I have IP HTTP SERVER and IP HTTP SECURE-SERVER enabled on the switch. I have tried various versions of iOS. 

 

This seems like a Cisco bug but I would think others would be running intop this same issue. 

 

I have tested on 3560, 3750, 3850 with a few different iOS versions. 

Can you post the ACL on the switch you are using?
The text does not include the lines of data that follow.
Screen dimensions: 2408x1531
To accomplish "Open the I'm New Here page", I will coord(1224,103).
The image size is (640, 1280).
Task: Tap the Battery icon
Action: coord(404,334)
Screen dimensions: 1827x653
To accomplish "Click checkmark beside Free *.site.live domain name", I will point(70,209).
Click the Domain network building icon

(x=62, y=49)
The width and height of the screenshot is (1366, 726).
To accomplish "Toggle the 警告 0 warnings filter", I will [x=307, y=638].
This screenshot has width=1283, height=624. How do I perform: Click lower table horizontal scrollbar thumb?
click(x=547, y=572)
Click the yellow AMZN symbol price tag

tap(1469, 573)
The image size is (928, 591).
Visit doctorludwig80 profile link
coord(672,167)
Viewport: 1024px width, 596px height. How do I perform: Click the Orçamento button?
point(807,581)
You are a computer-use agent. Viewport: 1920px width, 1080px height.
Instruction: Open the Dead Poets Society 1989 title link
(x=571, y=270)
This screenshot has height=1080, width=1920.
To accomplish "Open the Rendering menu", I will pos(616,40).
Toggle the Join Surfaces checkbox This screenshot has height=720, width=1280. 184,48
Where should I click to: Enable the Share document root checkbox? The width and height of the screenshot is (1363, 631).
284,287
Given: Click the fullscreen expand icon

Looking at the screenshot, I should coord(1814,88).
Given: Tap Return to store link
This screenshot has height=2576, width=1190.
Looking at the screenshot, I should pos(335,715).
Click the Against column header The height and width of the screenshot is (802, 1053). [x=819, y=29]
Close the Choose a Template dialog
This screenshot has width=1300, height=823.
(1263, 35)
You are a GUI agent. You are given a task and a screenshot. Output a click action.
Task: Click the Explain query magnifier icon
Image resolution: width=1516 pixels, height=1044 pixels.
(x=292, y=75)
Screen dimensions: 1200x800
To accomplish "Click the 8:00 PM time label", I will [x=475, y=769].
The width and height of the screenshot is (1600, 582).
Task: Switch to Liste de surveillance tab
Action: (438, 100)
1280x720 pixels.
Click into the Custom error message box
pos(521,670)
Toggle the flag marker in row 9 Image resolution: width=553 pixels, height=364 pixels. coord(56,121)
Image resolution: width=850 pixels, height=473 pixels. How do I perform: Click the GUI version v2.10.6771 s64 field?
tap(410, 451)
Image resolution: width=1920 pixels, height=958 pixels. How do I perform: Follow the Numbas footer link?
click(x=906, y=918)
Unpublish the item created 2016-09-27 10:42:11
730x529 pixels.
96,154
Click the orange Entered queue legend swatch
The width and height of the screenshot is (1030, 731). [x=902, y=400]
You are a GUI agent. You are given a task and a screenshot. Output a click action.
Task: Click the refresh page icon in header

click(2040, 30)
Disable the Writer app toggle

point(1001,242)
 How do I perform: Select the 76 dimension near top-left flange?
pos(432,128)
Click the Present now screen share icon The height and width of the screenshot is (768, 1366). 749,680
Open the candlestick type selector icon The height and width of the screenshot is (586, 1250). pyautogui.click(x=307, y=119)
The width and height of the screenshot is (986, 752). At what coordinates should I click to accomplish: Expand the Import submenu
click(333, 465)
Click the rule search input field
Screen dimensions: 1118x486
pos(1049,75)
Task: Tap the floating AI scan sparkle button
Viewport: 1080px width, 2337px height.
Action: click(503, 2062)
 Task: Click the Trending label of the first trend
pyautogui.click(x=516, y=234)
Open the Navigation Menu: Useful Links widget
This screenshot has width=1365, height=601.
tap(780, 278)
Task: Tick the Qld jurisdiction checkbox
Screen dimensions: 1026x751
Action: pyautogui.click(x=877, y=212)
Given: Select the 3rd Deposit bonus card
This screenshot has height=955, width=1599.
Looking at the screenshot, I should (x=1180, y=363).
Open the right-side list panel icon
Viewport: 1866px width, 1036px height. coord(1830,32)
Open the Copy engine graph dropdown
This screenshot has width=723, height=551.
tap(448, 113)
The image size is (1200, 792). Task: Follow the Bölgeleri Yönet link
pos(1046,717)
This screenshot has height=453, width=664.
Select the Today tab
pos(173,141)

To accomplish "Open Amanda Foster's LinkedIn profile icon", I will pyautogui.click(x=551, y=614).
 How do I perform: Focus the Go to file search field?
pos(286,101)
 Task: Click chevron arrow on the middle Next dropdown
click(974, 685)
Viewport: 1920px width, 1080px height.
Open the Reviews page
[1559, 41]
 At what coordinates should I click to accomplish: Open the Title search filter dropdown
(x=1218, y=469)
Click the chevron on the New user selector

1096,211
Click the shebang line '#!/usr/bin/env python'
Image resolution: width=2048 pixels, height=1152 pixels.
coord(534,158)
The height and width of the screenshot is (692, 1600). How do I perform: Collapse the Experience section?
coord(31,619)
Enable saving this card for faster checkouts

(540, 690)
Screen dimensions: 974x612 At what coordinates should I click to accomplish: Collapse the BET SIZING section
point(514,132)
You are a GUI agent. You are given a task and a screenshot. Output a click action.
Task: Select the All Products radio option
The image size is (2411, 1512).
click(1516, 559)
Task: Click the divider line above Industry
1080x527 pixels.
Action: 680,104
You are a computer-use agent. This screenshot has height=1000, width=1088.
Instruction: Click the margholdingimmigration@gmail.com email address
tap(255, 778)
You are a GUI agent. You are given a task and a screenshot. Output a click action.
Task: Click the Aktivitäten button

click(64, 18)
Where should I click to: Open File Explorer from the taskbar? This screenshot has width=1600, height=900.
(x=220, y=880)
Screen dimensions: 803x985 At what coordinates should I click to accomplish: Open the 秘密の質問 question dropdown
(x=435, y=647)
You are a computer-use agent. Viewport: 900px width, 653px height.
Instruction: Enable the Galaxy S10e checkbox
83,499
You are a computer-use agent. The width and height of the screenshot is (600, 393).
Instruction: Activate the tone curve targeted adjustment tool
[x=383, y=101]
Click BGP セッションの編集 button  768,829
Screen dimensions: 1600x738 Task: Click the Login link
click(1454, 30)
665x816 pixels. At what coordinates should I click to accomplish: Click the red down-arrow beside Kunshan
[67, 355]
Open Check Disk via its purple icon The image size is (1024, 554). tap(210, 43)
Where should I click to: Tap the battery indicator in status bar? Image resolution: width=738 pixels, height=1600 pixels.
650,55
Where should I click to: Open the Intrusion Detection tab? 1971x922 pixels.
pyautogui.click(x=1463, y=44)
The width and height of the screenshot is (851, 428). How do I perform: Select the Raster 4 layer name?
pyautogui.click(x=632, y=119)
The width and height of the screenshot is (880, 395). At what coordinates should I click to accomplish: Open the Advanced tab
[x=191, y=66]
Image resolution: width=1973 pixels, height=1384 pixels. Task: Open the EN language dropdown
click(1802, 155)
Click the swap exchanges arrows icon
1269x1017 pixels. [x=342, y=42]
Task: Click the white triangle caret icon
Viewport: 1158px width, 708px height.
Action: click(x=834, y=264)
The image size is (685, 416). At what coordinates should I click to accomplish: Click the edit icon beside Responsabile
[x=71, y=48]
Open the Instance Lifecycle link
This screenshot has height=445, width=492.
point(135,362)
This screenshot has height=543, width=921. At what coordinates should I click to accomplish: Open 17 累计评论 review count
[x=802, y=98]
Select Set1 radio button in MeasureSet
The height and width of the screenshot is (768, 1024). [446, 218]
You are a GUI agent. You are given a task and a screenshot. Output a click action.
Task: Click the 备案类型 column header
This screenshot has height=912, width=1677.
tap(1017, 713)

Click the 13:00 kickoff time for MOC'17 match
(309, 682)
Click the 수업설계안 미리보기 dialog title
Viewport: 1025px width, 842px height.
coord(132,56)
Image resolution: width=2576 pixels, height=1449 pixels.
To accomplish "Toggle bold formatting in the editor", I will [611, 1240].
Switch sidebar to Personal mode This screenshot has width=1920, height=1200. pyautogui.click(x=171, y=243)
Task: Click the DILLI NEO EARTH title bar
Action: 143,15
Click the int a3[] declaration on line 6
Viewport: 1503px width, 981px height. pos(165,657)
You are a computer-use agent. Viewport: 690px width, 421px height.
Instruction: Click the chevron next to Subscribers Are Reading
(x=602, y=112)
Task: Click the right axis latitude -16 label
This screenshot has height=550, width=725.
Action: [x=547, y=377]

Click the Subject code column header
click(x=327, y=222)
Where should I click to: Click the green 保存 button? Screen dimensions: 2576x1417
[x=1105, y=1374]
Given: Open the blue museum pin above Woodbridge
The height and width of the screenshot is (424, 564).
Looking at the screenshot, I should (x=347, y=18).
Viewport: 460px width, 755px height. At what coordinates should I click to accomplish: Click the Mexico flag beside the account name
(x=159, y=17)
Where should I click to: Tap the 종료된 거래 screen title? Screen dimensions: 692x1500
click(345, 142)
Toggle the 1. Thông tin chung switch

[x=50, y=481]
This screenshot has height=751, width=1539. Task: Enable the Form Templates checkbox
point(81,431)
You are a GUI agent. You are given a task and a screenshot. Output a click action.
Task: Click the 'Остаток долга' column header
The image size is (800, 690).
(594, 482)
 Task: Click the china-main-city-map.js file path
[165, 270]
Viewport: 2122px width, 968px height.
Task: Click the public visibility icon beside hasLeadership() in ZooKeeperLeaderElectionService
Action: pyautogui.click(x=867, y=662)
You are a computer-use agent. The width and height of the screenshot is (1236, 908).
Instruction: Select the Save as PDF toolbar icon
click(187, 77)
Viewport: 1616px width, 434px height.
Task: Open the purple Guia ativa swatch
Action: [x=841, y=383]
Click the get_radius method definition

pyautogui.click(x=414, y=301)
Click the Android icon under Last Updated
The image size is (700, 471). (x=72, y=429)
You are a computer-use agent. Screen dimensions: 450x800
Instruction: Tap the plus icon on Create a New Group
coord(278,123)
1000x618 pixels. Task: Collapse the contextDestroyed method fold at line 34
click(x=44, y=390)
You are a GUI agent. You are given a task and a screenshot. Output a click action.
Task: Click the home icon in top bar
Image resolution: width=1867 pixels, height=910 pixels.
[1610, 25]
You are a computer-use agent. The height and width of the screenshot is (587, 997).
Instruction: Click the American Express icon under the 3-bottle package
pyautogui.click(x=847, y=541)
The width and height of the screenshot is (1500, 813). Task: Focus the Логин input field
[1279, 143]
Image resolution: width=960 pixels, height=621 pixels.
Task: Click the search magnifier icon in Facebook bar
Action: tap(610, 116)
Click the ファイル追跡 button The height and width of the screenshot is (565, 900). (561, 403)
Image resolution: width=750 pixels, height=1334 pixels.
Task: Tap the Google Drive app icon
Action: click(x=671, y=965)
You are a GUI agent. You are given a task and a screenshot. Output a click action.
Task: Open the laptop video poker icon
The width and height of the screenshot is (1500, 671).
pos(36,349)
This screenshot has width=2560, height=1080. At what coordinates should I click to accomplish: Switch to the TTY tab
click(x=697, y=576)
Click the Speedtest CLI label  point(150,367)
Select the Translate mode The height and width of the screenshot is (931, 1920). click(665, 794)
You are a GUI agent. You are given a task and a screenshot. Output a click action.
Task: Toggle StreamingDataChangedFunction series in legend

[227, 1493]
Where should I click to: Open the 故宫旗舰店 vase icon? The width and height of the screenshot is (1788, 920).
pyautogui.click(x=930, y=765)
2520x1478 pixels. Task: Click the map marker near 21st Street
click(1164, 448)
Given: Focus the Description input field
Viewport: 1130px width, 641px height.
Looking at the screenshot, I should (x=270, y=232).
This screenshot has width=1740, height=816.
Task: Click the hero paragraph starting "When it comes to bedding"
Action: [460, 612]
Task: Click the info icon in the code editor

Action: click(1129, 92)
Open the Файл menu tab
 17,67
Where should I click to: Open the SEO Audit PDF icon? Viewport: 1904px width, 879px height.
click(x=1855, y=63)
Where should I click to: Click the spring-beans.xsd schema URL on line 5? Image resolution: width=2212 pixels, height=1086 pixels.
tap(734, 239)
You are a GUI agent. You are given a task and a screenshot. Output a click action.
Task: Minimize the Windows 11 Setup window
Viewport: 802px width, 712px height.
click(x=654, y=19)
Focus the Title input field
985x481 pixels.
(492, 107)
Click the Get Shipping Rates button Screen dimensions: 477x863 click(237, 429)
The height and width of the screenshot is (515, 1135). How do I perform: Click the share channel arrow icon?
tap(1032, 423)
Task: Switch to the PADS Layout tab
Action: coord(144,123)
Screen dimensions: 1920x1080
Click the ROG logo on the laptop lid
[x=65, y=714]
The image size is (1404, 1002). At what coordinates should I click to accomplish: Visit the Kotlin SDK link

I have tried a few different ACL's. Here is the current one...

 

ip access-list extended Web-Redirect
deny udp host 0.0.0.0 host 255.255.255.255 eq bootps
deny udp any any eq domain
deny tcp any host 10.10.1.60
permit tcp any any

 

 

And the auth session details...

 

Interface: GigabitEthernet0/7
MAC Address: 88ae.1dac.83ba
IP Address: 10.10.20.56
User-Name: XXXX\XXXX
Status: Authz Success
Domain: DATA
Security Policy: Should Secure
Security Status: Unsecure
Oper host mode: multi-host
Oper control dir: both
Authorized By: Authentication Server
Vlan Policy: N/A
URL Redirect: https://clearpass.domain.com/guest/posture_check.php?mac=88:ae:1d:ac:83:ba
URL Redirect ACL: Web-Redirect
Session timeout: N/A
Idle timeout: N/A
Common Session ID: 0A0A010100000018000F8AD5
Acct Session ID: 0x0000001C
Handle: 0xCB000019

Can you try explicitly permitting http and https?

 

ip access-list extended Web-Redirect
deny udp host 0.0.0.0 host 255.255.255.255 eq bootps
deny udp any any eq domain
deny tcp any host 10.10.1.60
permit tcp any any eq www

permit tcp any any eq 443

Yes.

 

Same results. HTTP works but HTTPS doesnt. 

 

 

Are you able to manually browse to the HTTPS URL?

oop.. hit wrong button!

 

Yes, I can access the HTTPS URL for Clearpass without issue. 

The ACL does look ok.

Likely you will need to do a pcap or run something like fiddler to get a better idea of what is not working.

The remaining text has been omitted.